**WORK INSTRUCTIONS:**
Look below for the line that has "Tap the purple dot beside 6.35%". Set down the lines from there through the line that has "Viewport: 447px width, 597px height.", exactly as written.

═══ RECORDS FOR PROCESSING

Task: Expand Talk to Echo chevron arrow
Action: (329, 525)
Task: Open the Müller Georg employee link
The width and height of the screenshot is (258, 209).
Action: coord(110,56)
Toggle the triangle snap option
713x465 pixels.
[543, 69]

══════
═══ RECORDS FOR PROCESSING

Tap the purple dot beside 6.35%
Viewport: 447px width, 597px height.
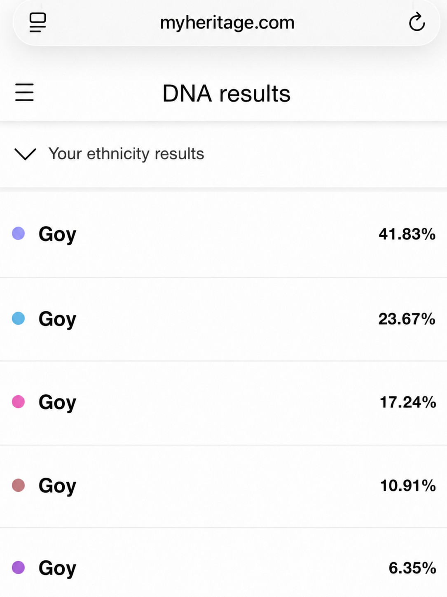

══════

**RESULT OF THIS TASK:**
Tap the purple dot beside 6.35%
Viewport: 447px width, 597px height.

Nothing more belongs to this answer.